İran elbette İslam'ı önemsiyor, ancak İslam zorla din değiştirme veya başkalarına inancı zorlama imkânı olmadığı için Hıristiyanlıktan farklıdır. Siyasi, ekonomik ve jeopolitik bir perspektiften bakıldığında İslam, tüm modern İran'ı tanımlamak için tek başına yetersiz bir araçtır (yeterli olduğuna inanmak elbette İslamofobiktir).
Anti-emperyalizm, ülkeler fethedildiği ve sömürgeleştirildiği sürece (açıktan veya kuklalarla) ölemeyeceği için, bir yerlerde bir merkeze sahip olmalıdır, öyle değil mi?
Lenin’in Batı tarzı kapitalizme yönelttiği eleştirileriyle başlayan anti-emperyalist hareketin 2021’deki merkezinin Amerika Birleşik Devletleri'nin herhangi bir yerinde ya da Batı Avrupa’da olduğunu söylemek gülünçtür.
2021'deki bu merkezin İran olduğunu söylemenin ise hakkaniyete uygun olacağını düşünüyorum.
Bu size tuhaf geliyorsa: Batı İslamofobisinin modern İran'ı tamamen anlaşılmaz hale getirdiği, hatta ciddi bir analize bile değmediğini söylediği doğru değil mi? Aynı zamanda, neredeyse bir asırdır küresel bir kültürel güç olan anti-emperyalist hareketteki devasa düşüşler, İran'ı daha da atipik kılmadı mı? İran’ı küresel ve tarihsel siyasi yelpazeye yerleştirmek çok devrimci olduğu için mi o kadar zor, yoksa pek çok insan bu ülkenin yapılarını, ideallerini ve eylemlerini doğru bir şekilde anlama yönünde gerekli çabayı göstermiyor mu?
42 yılın ardından İran’ın eylemleri artık nettir, bazıları için motivasyonları ve yöntemleri henüz anlaşılmamış olsa bile.
Daha önce de belirttiğim gibi başka yerleşik anti-emperyalist uluslar da var ve onları kaytarmakla suçlamıyorum. Burada basitçe 1979’dan bu yana İran’ın modern insanlık tarihindeki bu ortaklığa katıldığını belirtiyorum. Küresel barış, iyi niyet ve işbirliğinin tesis edilmesinde anti-emperyalizmin önemi düşünüldüğünde, bunun için Allah’a kim şükretmez ki?

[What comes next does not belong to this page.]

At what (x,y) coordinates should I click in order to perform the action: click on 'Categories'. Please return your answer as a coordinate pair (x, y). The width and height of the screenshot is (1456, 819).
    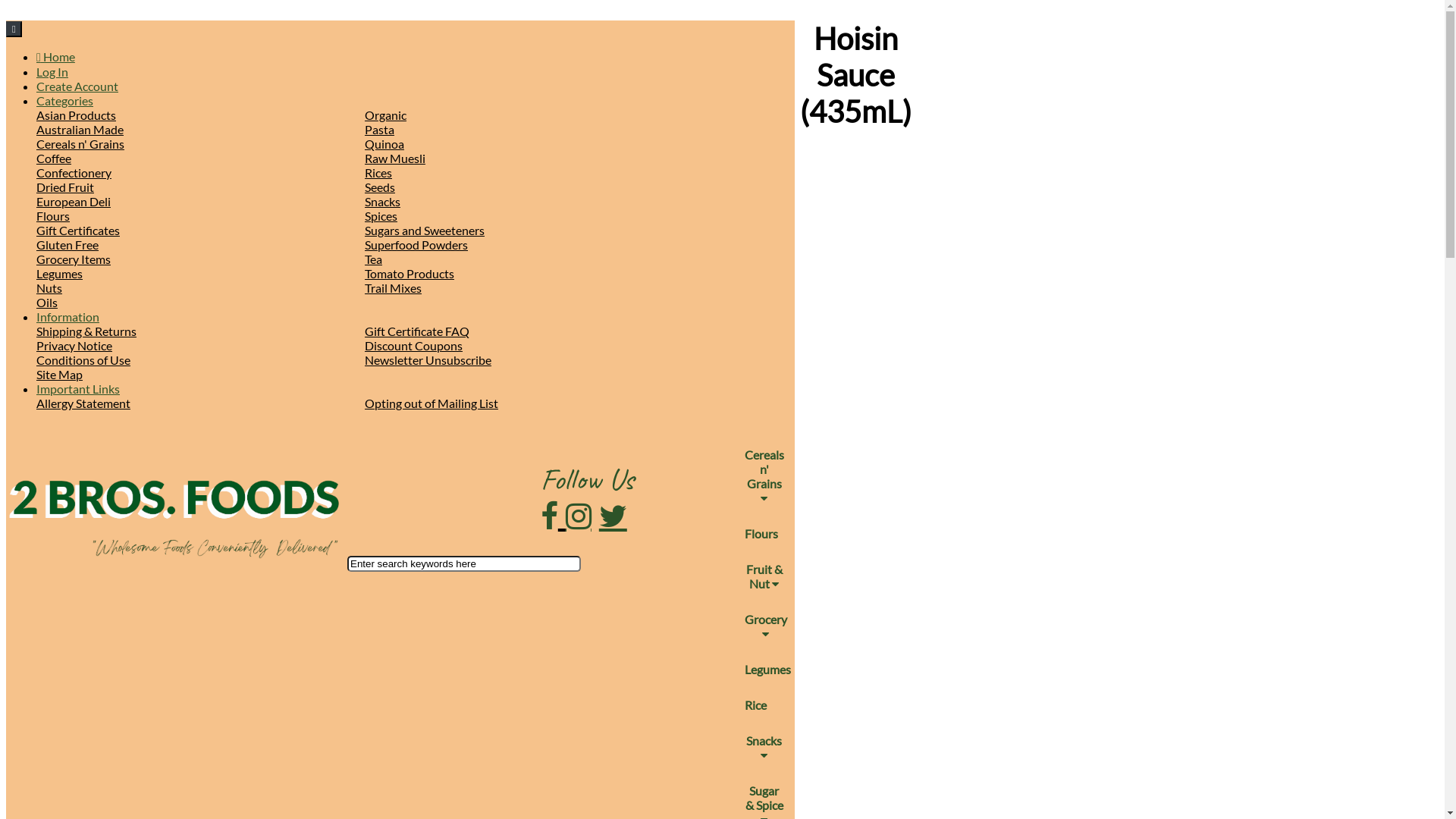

Ramin Mazaheri (@ RaminMazaheri2) şu anda ABD seçimlerini takip ediyor. Press TV'nin Paris'teki baş muhabiridir ve 2009'dan beri Fransa'da yaşıyor. ABD'de günlük gazete muhabirliği yapıyor ve daha öce İran, Küba, Mısır, Tunus, Güney Kore ve başka yerlerden haber yaptı. Kendisi, aynı zamanda "Sosyalizmin Göz Ardı Edilen Başarısı: İran İslami Sosyalizmi" ve "Kızıl Çin Hakkındaki Batı Propagandasını Bitireceğim" (Çinceye çevrilmiş) kitabının yazarıdır.